◆ **What to produce**
Nothing in the data may be changed; retype all of it.

Records from a collection
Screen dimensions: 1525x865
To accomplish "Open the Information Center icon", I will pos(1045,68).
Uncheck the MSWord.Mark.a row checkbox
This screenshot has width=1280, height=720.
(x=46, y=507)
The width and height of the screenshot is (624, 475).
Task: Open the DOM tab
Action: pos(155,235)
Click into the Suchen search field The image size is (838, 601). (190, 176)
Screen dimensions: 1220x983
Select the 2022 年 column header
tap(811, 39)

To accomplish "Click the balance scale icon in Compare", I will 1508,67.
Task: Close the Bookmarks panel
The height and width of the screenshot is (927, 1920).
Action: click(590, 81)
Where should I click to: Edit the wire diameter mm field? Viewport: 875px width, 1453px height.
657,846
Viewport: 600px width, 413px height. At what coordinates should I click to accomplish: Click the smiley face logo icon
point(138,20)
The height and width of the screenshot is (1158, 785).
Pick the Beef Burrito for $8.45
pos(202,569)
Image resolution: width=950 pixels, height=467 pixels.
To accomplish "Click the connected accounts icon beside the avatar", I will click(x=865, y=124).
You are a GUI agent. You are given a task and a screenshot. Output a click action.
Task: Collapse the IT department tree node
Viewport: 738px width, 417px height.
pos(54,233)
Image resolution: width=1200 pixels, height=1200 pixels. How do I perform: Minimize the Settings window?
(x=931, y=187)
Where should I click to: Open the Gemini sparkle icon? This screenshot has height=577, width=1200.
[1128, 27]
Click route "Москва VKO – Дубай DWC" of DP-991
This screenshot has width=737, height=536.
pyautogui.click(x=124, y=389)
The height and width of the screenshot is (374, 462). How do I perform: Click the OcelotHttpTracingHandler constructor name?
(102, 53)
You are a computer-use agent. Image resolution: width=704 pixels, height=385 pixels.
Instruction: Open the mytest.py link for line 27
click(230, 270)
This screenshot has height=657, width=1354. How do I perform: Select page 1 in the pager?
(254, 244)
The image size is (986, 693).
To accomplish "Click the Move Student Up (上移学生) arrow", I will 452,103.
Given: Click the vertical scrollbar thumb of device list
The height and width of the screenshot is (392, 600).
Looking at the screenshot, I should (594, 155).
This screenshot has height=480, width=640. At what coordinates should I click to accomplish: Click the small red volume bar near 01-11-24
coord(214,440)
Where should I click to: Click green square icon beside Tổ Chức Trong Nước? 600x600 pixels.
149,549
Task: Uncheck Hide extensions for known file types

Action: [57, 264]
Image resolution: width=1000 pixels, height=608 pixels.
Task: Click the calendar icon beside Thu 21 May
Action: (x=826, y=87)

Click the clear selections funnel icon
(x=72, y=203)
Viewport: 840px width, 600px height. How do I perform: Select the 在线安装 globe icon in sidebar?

◆ **Written solution**
Screen dimensions: 1525x865
To accomplish "Open the Information Center icon", I will pos(1045,68).
Uncheck the MSWord.Mark.a row checkbox
This screenshot has width=1280, height=720.
(x=46, y=507)
The width and height of the screenshot is (624, 475).
Task: Open the DOM tab
Action: pos(155,235)
Click into the Suchen search field The image size is (838, 601). (190, 176)
Screen dimensions: 1220x983
Select the 2022 年 column header
tap(811, 39)

To accomplish "Click the balance scale icon in Compare", I will 1508,67.
Task: Close the Bookmarks panel
The height and width of the screenshot is (927, 1920).
Action: click(590, 81)
Where should I click to: Edit the wire diameter mm field? Viewport: 875px width, 1453px height.
657,846
Viewport: 600px width, 413px height. At what coordinates should I click to accomplish: Click the smiley face logo icon
point(138,20)
The height and width of the screenshot is (1158, 785).
Pick the Beef Burrito for $8.45
pos(202,569)
Image resolution: width=950 pixels, height=467 pixels.
To accomplish "Click the connected accounts icon beside the avatar", I will click(x=865, y=124).
You are a GUI agent. You are given a task and a screenshot. Output a click action.
Task: Collapse the IT department tree node
Viewport: 738px width, 417px height.
pos(54,233)
Image resolution: width=1200 pixels, height=1200 pixels. How do I perform: Minimize the Settings window?
(x=931, y=187)
Where should I click to: Open the Gemini sparkle icon? This screenshot has height=577, width=1200.
[1128, 27]
Click route "Москва VKO – Дубай DWC" of DP-991
This screenshot has width=737, height=536.
pyautogui.click(x=124, y=389)
The height and width of the screenshot is (374, 462). How do I perform: Click the OcelotHttpTracingHandler constructor name?
(102, 53)
You are a computer-use agent. Image resolution: width=704 pixels, height=385 pixels.
Instruction: Open the mytest.py link for line 27
click(230, 270)
This screenshot has height=657, width=1354. How do I perform: Select page 1 in the pager?
(254, 244)
The image size is (986, 693).
To accomplish "Click the Move Student Up (上移学生) arrow", I will 452,103.
Given: Click the vertical scrollbar thumb of device list
The height and width of the screenshot is (392, 600).
Looking at the screenshot, I should (594, 155).
This screenshot has height=480, width=640. At what coordinates should I click to accomplish: Click the small red volume bar near 01-11-24
coord(214,440)
Where should I click to: Click green square icon beside Tổ Chức Trong Nước? 600x600 pixels.
149,549
Task: Uncheck Hide extensions for known file types

Action: [57, 264]
Image resolution: width=1000 pixels, height=608 pixels.
Task: Click the calendar icon beside Thu 21 May
Action: (x=826, y=87)

Click the clear selections funnel icon
(x=72, y=203)
Viewport: 840px width, 600px height. How do I perform: Select the 在线安装 globe icon in sidebar?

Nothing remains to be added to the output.